■ **What the exercise asks**: Copy the lines verbatim, beginning with the line that contains "Thijs (81, 528)" and continuing through the end of the data, and only those lines.

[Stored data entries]

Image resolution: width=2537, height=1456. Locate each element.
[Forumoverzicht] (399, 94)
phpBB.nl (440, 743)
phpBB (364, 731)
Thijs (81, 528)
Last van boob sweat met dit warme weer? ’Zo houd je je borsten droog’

■ **Answer space**:
Thijs (81, 528)
Last van boob sweat met dit warme weer? ’Zo houd je je borsten droog’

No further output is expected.